PROBLEM TO SOLVE »
Restate word for word the lines of the entries below, starting with the line that holds "Task: Focus the 'Type to search' field" and ending with the line that holds "Task: Click the R", and no others.

RECORDS SUPPLIED »
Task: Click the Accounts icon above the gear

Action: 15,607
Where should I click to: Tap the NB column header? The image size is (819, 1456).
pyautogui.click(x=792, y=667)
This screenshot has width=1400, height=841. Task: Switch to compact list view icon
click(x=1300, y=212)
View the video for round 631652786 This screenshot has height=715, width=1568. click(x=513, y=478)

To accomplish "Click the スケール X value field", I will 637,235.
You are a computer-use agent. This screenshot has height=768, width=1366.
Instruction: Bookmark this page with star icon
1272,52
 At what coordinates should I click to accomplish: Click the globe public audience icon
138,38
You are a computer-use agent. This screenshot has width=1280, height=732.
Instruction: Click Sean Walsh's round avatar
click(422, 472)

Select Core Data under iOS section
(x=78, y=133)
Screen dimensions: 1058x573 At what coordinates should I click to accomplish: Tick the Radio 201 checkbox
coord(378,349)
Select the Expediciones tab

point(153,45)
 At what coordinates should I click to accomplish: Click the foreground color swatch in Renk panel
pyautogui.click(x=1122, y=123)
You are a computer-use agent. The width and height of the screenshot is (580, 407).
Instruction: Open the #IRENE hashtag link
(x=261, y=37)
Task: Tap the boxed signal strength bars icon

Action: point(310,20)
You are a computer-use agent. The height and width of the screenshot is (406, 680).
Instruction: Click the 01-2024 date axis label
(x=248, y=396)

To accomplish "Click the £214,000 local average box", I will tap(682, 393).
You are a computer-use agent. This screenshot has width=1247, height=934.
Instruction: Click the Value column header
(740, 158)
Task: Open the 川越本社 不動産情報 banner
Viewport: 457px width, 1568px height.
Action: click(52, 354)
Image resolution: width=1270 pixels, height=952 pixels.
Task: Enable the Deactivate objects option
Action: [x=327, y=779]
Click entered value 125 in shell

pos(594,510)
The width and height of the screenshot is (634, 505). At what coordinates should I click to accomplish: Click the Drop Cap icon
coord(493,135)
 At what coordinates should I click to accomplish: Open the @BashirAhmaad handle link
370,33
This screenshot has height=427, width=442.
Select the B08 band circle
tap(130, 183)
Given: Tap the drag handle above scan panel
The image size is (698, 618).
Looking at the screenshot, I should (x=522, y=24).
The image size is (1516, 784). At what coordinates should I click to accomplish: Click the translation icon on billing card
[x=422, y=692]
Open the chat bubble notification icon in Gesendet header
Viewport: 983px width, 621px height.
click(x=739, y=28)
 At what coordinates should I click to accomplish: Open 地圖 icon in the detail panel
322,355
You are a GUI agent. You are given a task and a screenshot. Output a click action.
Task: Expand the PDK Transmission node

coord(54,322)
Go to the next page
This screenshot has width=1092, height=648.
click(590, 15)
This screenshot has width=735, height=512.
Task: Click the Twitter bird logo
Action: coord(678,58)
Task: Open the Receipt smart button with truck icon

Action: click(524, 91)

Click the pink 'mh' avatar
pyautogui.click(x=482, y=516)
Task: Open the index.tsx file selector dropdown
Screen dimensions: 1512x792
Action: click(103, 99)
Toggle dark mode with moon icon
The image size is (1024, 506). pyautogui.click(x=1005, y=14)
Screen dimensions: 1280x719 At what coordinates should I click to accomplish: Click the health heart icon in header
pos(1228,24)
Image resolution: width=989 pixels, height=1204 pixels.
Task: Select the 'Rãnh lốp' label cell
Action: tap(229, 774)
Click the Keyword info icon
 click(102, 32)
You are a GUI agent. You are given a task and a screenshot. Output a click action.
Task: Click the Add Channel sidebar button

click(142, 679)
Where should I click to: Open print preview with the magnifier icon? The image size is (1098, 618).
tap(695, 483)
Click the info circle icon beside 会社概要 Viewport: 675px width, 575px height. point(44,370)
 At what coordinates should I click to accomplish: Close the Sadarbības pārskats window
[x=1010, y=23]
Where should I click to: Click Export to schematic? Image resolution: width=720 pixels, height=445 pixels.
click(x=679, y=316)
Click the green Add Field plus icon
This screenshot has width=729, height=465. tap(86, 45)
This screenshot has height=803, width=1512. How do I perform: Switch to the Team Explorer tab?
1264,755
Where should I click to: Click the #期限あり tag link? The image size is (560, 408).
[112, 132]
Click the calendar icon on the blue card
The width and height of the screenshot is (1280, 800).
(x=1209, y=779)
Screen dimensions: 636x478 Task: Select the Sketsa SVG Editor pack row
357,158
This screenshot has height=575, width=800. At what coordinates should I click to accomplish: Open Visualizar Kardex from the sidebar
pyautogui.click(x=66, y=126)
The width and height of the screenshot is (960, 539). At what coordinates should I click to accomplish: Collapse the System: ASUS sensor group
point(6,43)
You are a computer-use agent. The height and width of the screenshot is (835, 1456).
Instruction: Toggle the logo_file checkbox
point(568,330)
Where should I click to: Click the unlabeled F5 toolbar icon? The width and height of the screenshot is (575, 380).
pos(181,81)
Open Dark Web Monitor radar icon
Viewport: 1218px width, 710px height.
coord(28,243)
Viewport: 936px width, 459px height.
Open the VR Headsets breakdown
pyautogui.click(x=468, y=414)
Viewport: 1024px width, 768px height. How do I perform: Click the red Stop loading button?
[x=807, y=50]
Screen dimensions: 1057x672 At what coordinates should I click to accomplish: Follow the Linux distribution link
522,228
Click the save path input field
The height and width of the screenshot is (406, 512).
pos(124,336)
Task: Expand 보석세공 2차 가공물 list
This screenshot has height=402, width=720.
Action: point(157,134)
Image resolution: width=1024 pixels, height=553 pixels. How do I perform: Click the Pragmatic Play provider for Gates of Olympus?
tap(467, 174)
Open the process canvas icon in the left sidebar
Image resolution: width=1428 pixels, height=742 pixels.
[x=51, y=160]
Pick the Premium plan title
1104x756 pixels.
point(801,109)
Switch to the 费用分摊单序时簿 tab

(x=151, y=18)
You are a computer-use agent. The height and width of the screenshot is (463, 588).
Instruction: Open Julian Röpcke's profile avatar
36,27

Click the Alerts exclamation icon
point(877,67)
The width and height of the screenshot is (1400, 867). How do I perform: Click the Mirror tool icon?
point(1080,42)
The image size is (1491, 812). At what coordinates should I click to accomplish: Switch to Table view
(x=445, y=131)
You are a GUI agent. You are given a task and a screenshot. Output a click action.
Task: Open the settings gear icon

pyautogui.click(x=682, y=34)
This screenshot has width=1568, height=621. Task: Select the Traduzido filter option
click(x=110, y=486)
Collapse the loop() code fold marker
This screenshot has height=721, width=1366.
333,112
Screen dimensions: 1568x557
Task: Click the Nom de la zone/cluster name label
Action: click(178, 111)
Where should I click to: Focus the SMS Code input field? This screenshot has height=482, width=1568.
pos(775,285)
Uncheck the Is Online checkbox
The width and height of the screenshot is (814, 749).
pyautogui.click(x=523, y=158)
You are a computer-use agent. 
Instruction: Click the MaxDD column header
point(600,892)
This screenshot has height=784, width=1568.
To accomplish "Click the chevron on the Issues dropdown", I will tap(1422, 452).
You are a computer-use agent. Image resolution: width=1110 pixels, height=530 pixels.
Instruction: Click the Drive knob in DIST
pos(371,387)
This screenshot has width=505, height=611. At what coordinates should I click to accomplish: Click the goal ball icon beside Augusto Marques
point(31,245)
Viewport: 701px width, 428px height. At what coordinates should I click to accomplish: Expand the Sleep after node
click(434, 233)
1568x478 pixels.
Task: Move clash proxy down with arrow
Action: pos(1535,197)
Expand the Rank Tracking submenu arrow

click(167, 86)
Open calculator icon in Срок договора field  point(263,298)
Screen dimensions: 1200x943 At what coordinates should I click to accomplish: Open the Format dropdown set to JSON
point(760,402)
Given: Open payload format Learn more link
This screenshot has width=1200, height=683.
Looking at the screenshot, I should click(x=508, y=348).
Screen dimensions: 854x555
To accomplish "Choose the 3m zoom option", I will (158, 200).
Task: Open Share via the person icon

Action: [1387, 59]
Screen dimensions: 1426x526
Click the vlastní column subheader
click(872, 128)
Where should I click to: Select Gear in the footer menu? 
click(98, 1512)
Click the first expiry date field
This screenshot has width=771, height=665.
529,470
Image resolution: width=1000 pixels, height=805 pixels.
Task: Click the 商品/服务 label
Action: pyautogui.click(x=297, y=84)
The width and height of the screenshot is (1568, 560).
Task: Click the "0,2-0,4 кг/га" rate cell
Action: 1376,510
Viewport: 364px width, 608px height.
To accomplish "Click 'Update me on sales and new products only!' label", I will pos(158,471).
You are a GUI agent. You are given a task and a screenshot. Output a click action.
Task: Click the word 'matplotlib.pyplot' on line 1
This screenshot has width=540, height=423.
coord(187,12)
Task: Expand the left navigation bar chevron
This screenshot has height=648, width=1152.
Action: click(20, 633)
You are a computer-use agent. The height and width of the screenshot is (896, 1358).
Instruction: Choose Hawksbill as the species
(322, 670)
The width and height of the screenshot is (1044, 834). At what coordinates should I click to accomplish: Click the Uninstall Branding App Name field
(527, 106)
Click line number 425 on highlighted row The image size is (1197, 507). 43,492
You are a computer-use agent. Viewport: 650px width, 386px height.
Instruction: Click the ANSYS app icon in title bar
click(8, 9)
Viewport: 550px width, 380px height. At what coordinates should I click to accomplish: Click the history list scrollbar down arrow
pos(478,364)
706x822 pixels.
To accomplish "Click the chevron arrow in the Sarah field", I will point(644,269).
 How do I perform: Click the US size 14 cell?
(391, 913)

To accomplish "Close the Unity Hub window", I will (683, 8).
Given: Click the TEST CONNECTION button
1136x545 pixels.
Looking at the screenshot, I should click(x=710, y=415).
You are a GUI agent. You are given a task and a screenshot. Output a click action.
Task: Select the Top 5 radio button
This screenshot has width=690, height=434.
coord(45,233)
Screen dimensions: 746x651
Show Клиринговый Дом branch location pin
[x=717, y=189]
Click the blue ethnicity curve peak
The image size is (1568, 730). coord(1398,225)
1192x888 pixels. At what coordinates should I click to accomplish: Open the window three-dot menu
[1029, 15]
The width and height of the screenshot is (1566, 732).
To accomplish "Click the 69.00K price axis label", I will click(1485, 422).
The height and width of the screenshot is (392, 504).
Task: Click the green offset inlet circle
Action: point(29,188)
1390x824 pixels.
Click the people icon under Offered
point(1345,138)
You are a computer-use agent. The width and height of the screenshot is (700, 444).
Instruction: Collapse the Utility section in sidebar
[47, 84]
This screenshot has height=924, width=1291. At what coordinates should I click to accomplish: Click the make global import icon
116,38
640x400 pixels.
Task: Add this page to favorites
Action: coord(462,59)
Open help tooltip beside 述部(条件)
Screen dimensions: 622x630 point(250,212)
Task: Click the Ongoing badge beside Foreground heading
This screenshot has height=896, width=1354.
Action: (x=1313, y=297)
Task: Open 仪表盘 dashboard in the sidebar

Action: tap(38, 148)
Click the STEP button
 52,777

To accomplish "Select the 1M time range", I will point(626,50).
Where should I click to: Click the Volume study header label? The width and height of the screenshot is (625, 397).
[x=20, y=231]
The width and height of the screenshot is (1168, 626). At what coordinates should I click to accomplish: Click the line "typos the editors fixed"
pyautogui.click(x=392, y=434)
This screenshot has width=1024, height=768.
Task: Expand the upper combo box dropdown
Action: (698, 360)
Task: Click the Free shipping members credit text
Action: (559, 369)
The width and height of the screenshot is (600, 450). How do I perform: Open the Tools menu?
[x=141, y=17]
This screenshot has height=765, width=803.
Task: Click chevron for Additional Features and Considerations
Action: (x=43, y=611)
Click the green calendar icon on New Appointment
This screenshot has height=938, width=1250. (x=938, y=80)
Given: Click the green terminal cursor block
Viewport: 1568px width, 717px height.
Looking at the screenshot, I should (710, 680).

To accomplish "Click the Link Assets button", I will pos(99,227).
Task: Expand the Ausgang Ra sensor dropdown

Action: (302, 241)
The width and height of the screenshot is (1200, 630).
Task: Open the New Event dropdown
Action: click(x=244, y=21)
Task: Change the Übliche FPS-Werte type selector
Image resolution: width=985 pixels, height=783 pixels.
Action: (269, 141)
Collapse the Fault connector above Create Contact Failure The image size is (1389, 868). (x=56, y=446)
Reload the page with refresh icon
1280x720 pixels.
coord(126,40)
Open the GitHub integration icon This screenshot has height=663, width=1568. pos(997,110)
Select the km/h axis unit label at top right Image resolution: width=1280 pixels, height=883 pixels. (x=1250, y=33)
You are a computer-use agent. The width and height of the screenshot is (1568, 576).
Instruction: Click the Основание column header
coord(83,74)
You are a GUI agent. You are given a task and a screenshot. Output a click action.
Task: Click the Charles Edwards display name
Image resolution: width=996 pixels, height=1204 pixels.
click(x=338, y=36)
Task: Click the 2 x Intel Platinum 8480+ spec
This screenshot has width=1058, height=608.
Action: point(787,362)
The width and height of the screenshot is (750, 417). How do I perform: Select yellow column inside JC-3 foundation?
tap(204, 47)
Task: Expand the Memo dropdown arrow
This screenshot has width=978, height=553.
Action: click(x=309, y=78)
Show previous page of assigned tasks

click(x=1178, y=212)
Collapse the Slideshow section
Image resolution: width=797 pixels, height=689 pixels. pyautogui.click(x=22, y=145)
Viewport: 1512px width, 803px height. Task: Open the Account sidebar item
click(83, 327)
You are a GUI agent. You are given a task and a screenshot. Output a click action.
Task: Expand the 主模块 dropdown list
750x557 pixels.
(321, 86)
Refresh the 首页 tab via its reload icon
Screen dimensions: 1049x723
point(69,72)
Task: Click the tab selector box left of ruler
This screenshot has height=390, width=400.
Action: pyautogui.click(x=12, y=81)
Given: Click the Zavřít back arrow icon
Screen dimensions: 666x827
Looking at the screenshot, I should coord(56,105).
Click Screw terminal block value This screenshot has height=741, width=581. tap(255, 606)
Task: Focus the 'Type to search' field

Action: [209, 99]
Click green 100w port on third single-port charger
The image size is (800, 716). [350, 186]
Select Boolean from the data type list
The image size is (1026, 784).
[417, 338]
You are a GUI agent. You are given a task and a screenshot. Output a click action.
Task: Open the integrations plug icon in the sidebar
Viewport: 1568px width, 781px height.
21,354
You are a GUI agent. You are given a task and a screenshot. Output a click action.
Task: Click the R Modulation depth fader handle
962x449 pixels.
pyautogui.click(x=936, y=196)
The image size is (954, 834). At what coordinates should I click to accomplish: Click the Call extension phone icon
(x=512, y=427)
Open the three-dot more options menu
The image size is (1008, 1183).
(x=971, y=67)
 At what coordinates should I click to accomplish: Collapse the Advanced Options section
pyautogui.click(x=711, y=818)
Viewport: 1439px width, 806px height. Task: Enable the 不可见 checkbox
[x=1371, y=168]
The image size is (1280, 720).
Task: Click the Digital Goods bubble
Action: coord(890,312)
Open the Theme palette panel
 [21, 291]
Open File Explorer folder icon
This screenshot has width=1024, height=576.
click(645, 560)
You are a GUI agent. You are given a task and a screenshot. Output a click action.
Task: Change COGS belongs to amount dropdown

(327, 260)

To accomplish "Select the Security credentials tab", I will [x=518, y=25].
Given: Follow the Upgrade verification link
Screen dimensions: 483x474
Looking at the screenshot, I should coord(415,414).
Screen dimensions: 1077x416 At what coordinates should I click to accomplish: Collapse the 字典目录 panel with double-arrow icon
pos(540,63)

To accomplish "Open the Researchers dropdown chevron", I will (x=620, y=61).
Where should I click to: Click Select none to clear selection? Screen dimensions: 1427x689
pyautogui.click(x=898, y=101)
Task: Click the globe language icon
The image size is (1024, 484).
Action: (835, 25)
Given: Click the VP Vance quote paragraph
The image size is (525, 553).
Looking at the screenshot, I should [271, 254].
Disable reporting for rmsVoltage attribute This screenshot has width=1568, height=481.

TASK RESPONSE »
Task: Focus the 'Type to search' field

Action: [209, 99]
Click green 100w port on third single-port charger
The image size is (800, 716). [350, 186]
Select Boolean from the data type list
The image size is (1026, 784).
[417, 338]
You are a GUI agent. You are given a task and a screenshot. Output a click action.
Task: Open the integrations plug icon in the sidebar
Viewport: 1568px width, 781px height.
21,354
You are a GUI agent. You are given a task and a screenshot. Output a click action.
Task: Click the R Modulation depth fader handle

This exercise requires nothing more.